The two central CIA guys shown here are just blithely, almost amusingly loathsome; and the depictions of their brutal techniques may be hard to stomach. This is part and parcel with the film’s unrelenting approach, as we’re shown the investigation in drawn-out, scrupulous detail. To wit, The Report is thorough to an extent that becomes kind of metatextual: its craft reflects the painstaking, often-difficult process Daniel J. Jones went through to create and publicise this incredibly important document. Where a lesser film would opt for grandiose, emotional sermonising on moral responsibility, The Report is cool-headed and by-the-book. Last month Human Rights First presented the film with the 2019 Sidney Lumet Award for Integrity in Entertainment, and Driver has spoken in interviews of how writer-director Scott Z. Burns was incredibly careful to depict only facts and events that are undisputed: the entire movie is effectively fact-check proof. 

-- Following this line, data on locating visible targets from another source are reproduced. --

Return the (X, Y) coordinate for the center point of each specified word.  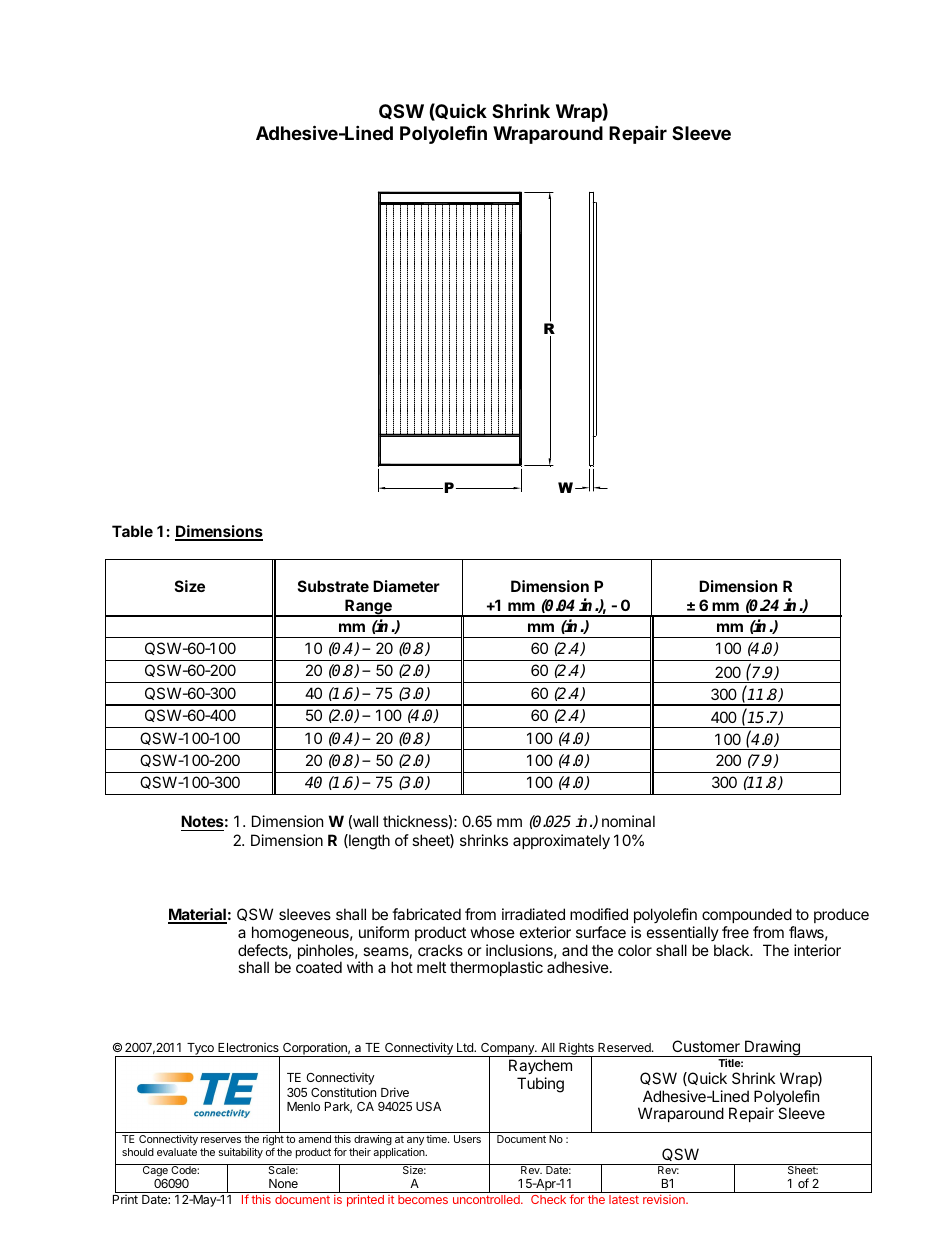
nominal (628, 821)
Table (132, 531)
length (368, 842)
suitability (241, 1153)
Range (368, 608)
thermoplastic (496, 968)
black (733, 950)
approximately (561, 841)
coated (319, 967)
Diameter (406, 586)
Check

With this in mind, it’s pretty damning. The film comes out predictably tough on the Bush administration that oversaw the implementation of Enhanced Interrogation, but it’s in the years of Obama’s presidency, when Jones starts to push for the publicisation of the report, that its criticism becomes more nuanced – and more fascinating. Driver is in reliably excellent form here, portraying an incredibly dedicated man who faces constant frustration of his effort, as Jones is repeatedly denied the ability to make his work public. The White House, Burns shows us, was reluctant to come out guns blazing with an uncomfortable critique of American defence operations – it faced an inherited recession, a Congress that quickly became hostile, and a permanent target on the back of its president.

But the film, despite its considerable patience for investigative rigour, has little to spare for political considerations. Hard truths are necessary truths. The Report presents an almost total failure of American Due Process to prevent, punish, and even just expose the misuse of power by the most formidable and dominant military force in human history. In the recovery from this dark moment, it asks ‘what do we want to be?’ (literally, unfortunately: these words appear in voiceover as we see Jon Hamm stare contemplatively out of a window). A summarised, declassified version of Jones’ report is available to the public to read – this film, however, will undoubtedly be the more public account of his investigation. It’s slow, and at times less than artful – ultimately, though, it’s worthy of the responsibility.

‘The Report’ opens in Australian cinemas from November 14th.